◆ **Kutipan Dokumen**
------------------------------------------------------------

Review Buku Tetralogi Laskar Pelangi
REVIEW
BUKU
Judul : Tetralogi Laskar Pelangi
Penulis : Andrea Hirata
Penerbit : Bentang Pustaka
Oleh : Rizki Rinaldi
Buku Pertama: Laskar Pelangi
Di sekolah ini aku memahami arti keikhlasan, perjuangan, dan integritas. Lebih dari itu, perintis perguruan ini mewariskan pelajaran yang amat berharga tentang ide-ide besar Islam yang mulia, keberaniaan untuk merealisasi ide itu meskipun tak putus-putus dirundung kesulitan, dan konsep menjalani hidup dengan gagasan memberi manfaat sebesar-besarnya untuk orang lain melalui pengorbanan tanpa pamrih. (halaman 85)
Sebelas orang anak melayu Belitong
yang dihempas tanah kenyataan, berada di salah satu pulau terkaya pada
jamannya, namun dipisah pagar-pagar kekuasaan. Cerita pada buku pertama ialah
lautan bebas untuk diselami berbagai macam ironi di masyarakat kita, bahwa
terdapat ketimpangan dalam perahu retak yang sedang berlayar, celakanya ketimpangan
sering kali dibiarkan dan dipelihara, itulah yang menimpa anak-anak melayu
Belitong yang diceritakan dengan perspektif penulis bergelar ikal. Buku ini
memang menyuruh kita untuk belajar mengenai kejujuran dengan memahami pemikiran
mereka, mencicipi keindahan melalui perjuangan mereka, ada saat dimana anda
bisa menangis, anda bisa tertawa, dan anda bisa marah ketika membaca buku ini. Satu
tema besar pada kisah ini ialah pendidikan, orang bilang pendidikan adalah
gerbang yang mengantarkan masyarakat untuk terus naik ke tingkat sosial ekonomi
yang lebih tinggi, mengentaskan kemiskinan, tapi ternyata pendidikan pun sering
abai tak dikunjungi dan diperhatikan, itulah yang digambarkan oleh penulis
bahwa pendidikan yang mereka dapati sebatas ruangan kecil yang lebih mirip Gudang
kopra, yang pada malam beriak wujudnya menjadi kendang kambing, tapi diisi oleh
anak-anak tulus dan jujur, diisi oleh bijak pandai yang selalu berpikir jauh
pada pelajaran anak-anaknya.

------------------------------------------------------------

◆ **Bagian Data**
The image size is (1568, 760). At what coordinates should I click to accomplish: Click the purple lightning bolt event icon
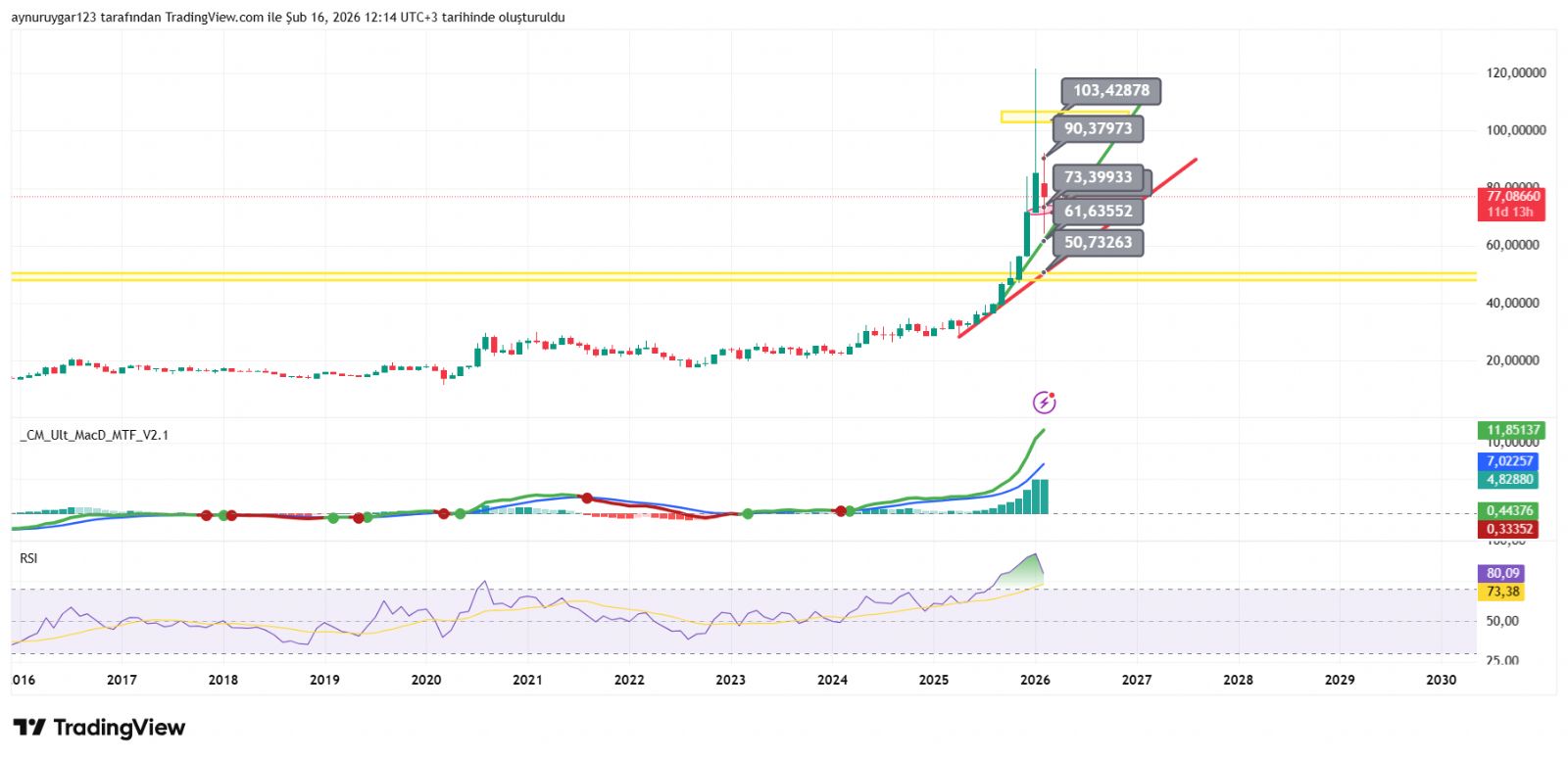[1045, 403]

------------------------------------------------------------

◆ **Tugas yang Dikerjakan**
1/ Menurut ulasan buku ini, apa nama penerbit Tetralogi Laskar Pelangi?
2/ Tulis kembali bagian ulasan buku ini yang diawali kata-kata "Review Buku Tetralogi" dan diakhiri "pamrih. (halaman 85)", lalu ganti "keikhlasan" dengan "ketulusan".

◆ **Jawaban Tiap Tugas**
1/ Bentang Pustaka.

2/
Review Buku Tetralogi Laskar Pelangi
REVIEW
BUKU
Judul : Tetralogi Laskar Pelangi
Penulis : Andrea Hirata
Penerbit : Bentang Pustaka
Oleh : Rizki Rinaldi
Buku Pertama: Laskar Pelangi
Di sekolah ini aku memahami arti ketulusan, perjuangan, dan integritas. Lebih dari itu, perintis perguruan ini mewariskan pelajaran yang amat berharga tentang ide-ide besar Islam yang mulia, keberaniaan untuk merealisasi ide itu meskipun tak putus-putus dirundung kesulitan, dan konsep menjalani hidup dengan gagasan memberi manfaat sebesar-besarnya untuk orang lain melalui pengorbanan tanpa pamrih. (halaman 85)